Fighting Ruben Wolfe
Cameron and Ruben Wolfe come from a family clinging to the ragged edge of the working class. To make money, the boys hook up with a sleazy fight promoter who sees something marketable in the untrained brothers¹ vulnerability. But the Wolfe brothers are fighting for more than tips and pay-off money. It soon becomes a fight for identity, for dignity, and for each other.
Duke’s Olympic Feet
Duke Kahanamoku was the twentieth century’s top waterman, and is known as the “father of international surfing.” The first Hawaiian to win an Olympic gold medal, Duke represented the United States in the Olympic Games in 1912, 1920, 1924 and 1932, winning gold, silver and bronze medals. Born in 1890, Duke grew up next to the ocean in Waikîkî. After school, he and his sister and brothers would hit the water. “I was only happy when I was swimming like a fish,” Duke said. Duke and the other beach boys gathered under a hau tree in Waikîkî. They rode the waves at Castles, a prime surf spot, on their sixteen-foot solid wooden surfboards. Years of swimming, surfing and canoe paddling made Duke a fine athlete. He had a strong body, long arms, powerful legs and his hands were said to be as big as buckets. Some claimed he had feet as big as fins and could steer a canoe with his feet alone. Duke knew that he was a very fast swimmer and he trained constantly. He said that God had given him a gift and a whip. “The whip,” he said with a grin, “is to flog myself into getting the most out of the gift.” He felt that, just maybe, he could be a champion and win Olympic gold for Hawai‘i. His chance came August 12, 1911, at Alakea Slip in Honolulu Harbor, when he demolished the world amateur record for the 100-yard freestyle. His excitement was crushed when mainland AAU officials refused to believe his time. “What are you using for stopwatches over there in Hawai‘i?” they asked. “Alarm clocks?” The AAU officials doubted that a virtually untrained swimmer could break a world record. It was up to Duke to prove he could go up against the world’s fastest swimmers and beat them. Along with his athletic accomplishments, Duke is remembered for his concern for others, humility in victory, courage in adversity and good sportsmanship.
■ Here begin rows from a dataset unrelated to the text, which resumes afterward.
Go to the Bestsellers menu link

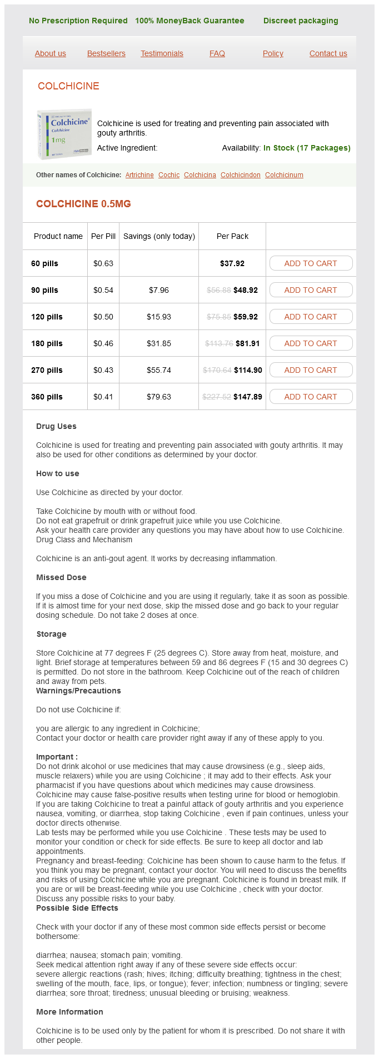tap(106, 53)
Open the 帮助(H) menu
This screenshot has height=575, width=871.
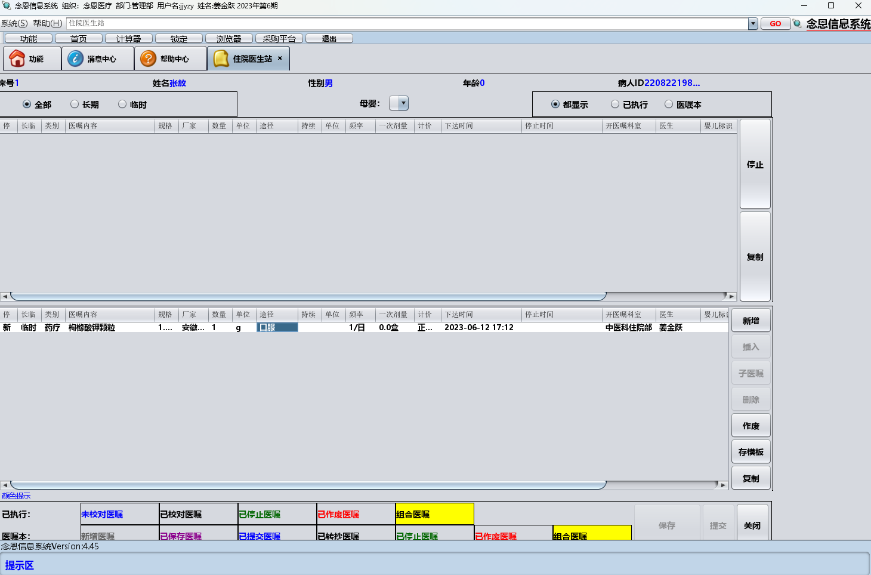click(48, 23)
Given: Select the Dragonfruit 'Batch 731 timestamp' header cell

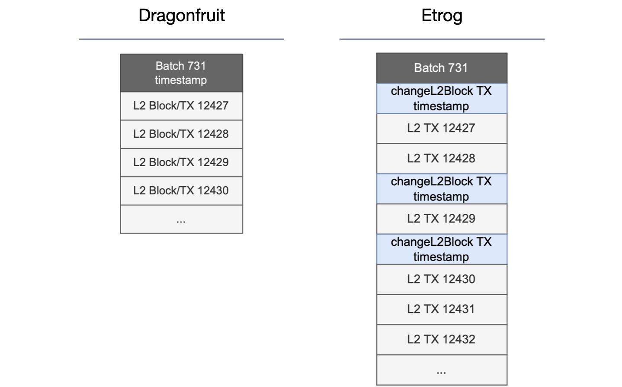Looking at the screenshot, I should 181,73.
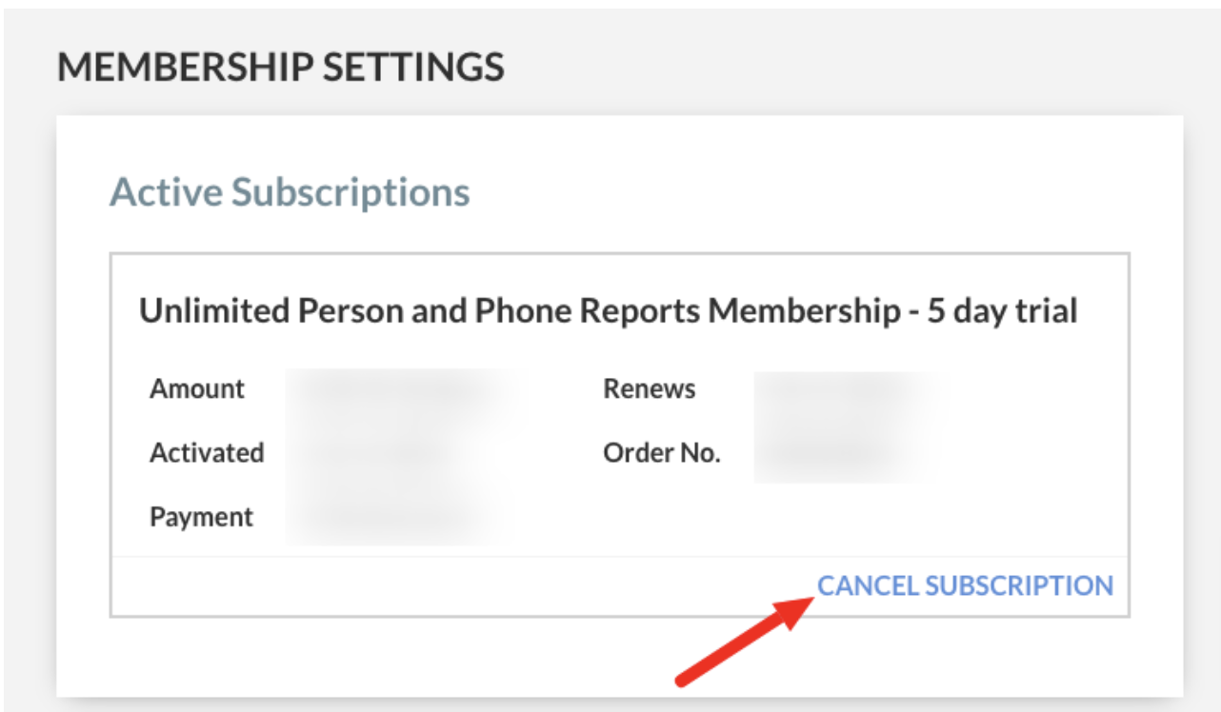The image size is (1221, 712).
Task: Click the "5 day trial" text
Action: click(x=1002, y=311)
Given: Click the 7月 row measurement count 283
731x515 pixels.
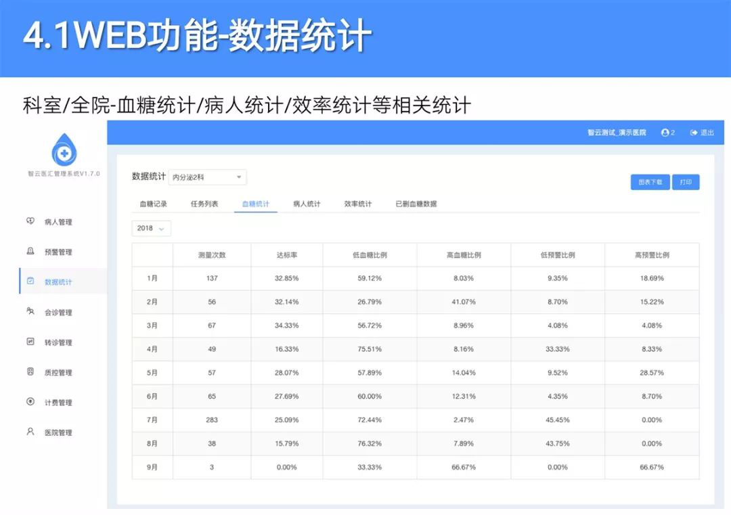Looking at the screenshot, I should 212,420.
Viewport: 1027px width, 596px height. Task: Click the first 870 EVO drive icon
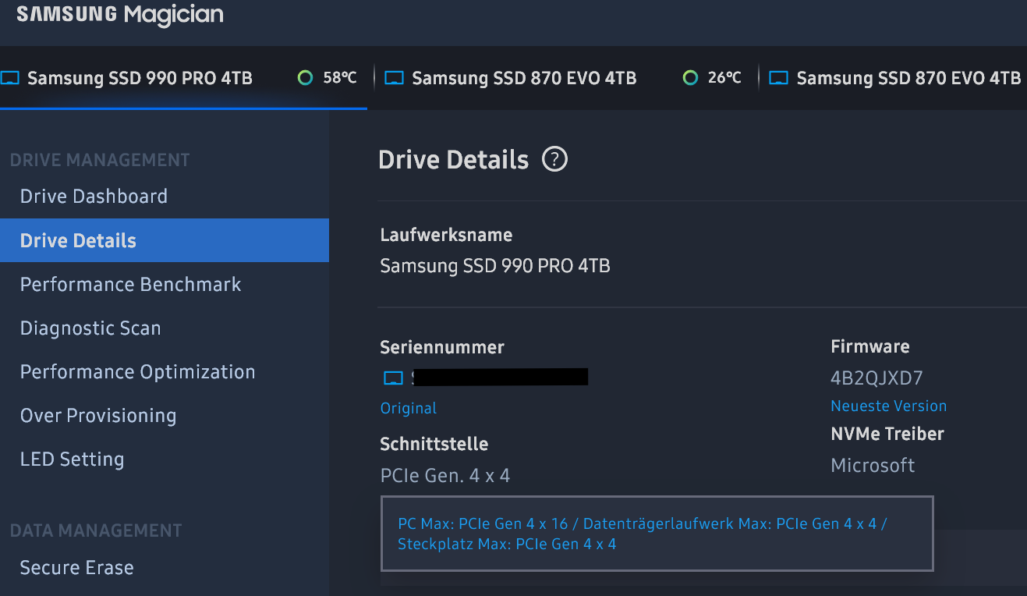pyautogui.click(x=395, y=78)
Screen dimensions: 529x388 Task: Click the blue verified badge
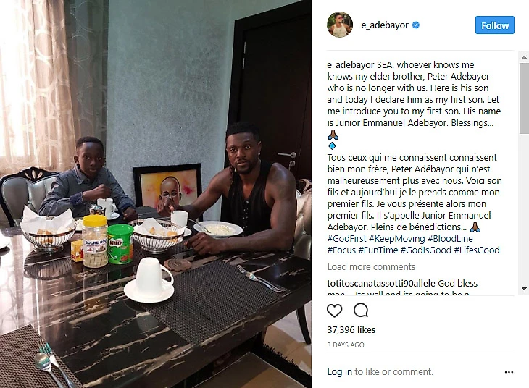pyautogui.click(x=416, y=25)
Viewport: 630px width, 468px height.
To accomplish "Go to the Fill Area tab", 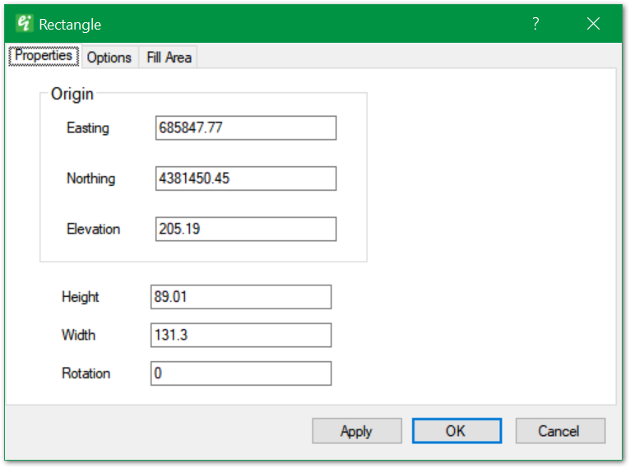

Take a closer look at Duke’s Olympic Feet as examined in WOW Review.
Hans Brinker
The story of Hans Brinker is a true classic, but few still read the novel, which was written in the 1860s. This is a tale of a family sticking together through hardship, and of wishes granted just in the nick of time. The race to win the silver skates is well-known, but the mystery of the watch and the missing riches is equally enticing.
Keeper
An enthralling story of a poor and gawky kid who mysteriously becomes the world’s greatest goalkeeper — a seamless blend of magic realism and exhilarating soccer action.”And you found it, this thing you were looking for?”It was darker now, and the city below Faustino’s office was a jazzy dance of neon signs and traffic. The big man went to the window and looked down at it all, spreading his large hands on the glass. “No,” he said. “It found me.”When Paul Faustino of LA NACION flips on his tape recorder for an exclusive interview with El Gato — the phenomenal goalkeeper who single-handedly brought his team the World Cup — the seasoned reporter quickly learns that this will be no ordinary story. Instead, the legendary El Gato (“The Cat”) quietly narrates a spellbinding tale that begins in a mythic corner of the South American rain forest, where a ghostly but very real mentor, the Keeper, emerges to teach the gangly boy the most thrilling secrets of the game. Combining vivid imagery and heart-stopping action, this evocative, strikingly ethereal novel about loyalty, passion, and magic will haunt readers, regardless of their love for soccer, long after the story is ended.
The Penalty
Paul Faustino, known as the best soccer journalist in the business, reluctantly investigates the disappearance of 18-year-old Ricardo, a soccer prodigy known as “El Brujito,” while in alternate chapters a slave in old San Juan becomes a powerful voodoo priest.
Harriet Bean And The League Of Cheats
Harriet helps her detective aunts, Thessalonika and Japonica, investigate cheating at the racetrack by disguising herself as a jockey.